> _Document section_:
● ● ● ● ● ● ●
The spatial and temporal resolutions of remote sensing technologies
also have a wide range, as shown on the right side of Figure 1 which
shows the observation range, as a cube defined by three sensor
parameters (without sensor spectral aspect): (1) the spatial resolution,
expressed in GSD (Ground Sampling Distance), (2) data acquisition
frequency or revisit time, and (3) object range, the average distance
between the sensor and the object space observed (Toth & Jóźków, 2016).
Figure 1. Various platforms and sensors used for
remote sensing (left; according Yamazaki & Liu, 2016); Remote sensing
observation cube (right; according Toth & Jóźków, 2016).
One of the most important limitations of this technology is
sensor-dependent spatial resolution (Table 1). The remote sensing
surveying technologies for observations and recordings of Earth
parameters mainly have been used digital aerial cameras, which main
characteristics are higher radiometric and spatial resolution than usual
digital cameras.
For better results, the SDB method should be used on commercial
satellite data in which the current image resolution reaches up from 0.5
to 0.3 m (WorldView 3&4; Table 1; Figure 2). SDB is cost effective and
rapid survey method. This is independent technology, supporting
uncertainty estimation. SDB cost generally depends on costs of satellite
images, which are between 0 (free of charge) and 60 €/km2, depending on
image quality.
Table 1. Spatial resolution and the cost of
individual satellite scenes used for SDB (according ARGANS, 2016) with
personal data
The spatial resolution achieved with this technology varies depending
on the used satellite images. Today, SDB uses free Landsat 8 images with
30 m spatial resolution, through to Worldview at 1.25 m. The vertical
accuracy achieved is approximately 10 - 15% of the depth and
significantly reduced in areas with depths above 20-30 m. Figure 2
present SDB technology performed by different spatial resolution
satellite images WorldView3 (above) and Landsat 8 (below) on Majuro
Atoll of Marshall Islands presented at USGS EROS Workshop 2017 (Kim,
2017).
Figure 2. Majuro Atoll, Marshall Islands images
obtained with different satellite resolutions (Kim, 2017).
● ● ● ● ● ● ●
> _Word and element location records_:
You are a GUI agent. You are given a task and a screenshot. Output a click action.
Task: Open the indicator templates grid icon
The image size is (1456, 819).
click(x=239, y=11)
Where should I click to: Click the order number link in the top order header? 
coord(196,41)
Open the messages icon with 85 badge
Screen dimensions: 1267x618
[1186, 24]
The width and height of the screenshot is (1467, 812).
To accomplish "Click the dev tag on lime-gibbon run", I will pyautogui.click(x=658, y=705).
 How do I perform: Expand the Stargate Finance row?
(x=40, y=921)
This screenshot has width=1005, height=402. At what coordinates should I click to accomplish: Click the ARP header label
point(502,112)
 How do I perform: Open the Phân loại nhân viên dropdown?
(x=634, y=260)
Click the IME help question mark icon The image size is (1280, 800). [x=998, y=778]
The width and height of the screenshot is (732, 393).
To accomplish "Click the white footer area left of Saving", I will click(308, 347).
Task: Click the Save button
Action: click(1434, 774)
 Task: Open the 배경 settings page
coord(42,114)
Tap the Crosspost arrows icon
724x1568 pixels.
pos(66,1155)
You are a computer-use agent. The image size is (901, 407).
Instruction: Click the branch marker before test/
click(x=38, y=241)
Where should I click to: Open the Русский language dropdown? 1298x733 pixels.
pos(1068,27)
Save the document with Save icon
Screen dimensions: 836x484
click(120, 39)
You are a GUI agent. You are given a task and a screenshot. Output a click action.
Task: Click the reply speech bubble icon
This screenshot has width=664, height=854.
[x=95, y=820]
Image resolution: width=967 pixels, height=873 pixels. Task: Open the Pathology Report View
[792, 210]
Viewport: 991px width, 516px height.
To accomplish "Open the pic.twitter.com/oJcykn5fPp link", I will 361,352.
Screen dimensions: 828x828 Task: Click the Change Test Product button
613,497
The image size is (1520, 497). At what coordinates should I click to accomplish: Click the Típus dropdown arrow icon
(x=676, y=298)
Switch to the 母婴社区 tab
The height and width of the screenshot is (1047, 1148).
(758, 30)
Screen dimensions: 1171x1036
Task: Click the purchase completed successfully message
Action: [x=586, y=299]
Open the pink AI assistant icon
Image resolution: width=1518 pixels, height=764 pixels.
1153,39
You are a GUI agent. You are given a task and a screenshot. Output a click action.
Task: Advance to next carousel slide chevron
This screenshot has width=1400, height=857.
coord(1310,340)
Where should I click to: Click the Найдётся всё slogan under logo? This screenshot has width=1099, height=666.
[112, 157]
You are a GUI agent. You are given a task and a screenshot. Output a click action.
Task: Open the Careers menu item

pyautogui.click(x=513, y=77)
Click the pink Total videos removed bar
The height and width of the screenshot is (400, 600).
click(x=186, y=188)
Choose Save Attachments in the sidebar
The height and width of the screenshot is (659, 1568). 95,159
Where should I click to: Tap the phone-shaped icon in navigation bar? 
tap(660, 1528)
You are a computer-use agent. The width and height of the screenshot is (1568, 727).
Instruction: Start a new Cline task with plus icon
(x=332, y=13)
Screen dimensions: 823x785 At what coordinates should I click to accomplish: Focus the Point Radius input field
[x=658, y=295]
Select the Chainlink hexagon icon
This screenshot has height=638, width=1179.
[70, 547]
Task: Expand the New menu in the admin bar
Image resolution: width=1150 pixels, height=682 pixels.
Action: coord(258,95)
● ● ● ● ● ● ●
> _Required task_:
Write the next part of the passage on satellite-derived bathymetry, picking up after its last sentence.

> _Exercise answer_:
2.1.2 Meteorological conditions
Electromagnetic energy passes through the atmosphere twice, first it
is downwelling radiation from the Sun and second time is upwelling
radiation from the Earth to the sensor (Figure 3). Different physical
processes take place along this path, they are called meteorological
conditions at the time of image recording and which very often depend on
the height of the sun and the state of the atmosphere or the amount of
specific particles in the atmosphere. Meteorological conditions at the
time of shooting affect the quality of a satellite images and
consequently are critical to the SDB method solving. Most affected
processes are:
- Absorption (performed by different atmospheric particles: CO2,
H2O, O2, O3) which reduces the energy intensity and blur the image,
and
- Scattering (Rayleigh, Mie and nonselective scattering) that
occurs on different sizes particles in an atmosphere which redirect
EM energy.
Ideal meteorological conditions are around noon on a sunny, dry day
with no clouds and no pollution therefore, when selecting remote sensing
images for SDB method, approximately similar conditions should be
chosen.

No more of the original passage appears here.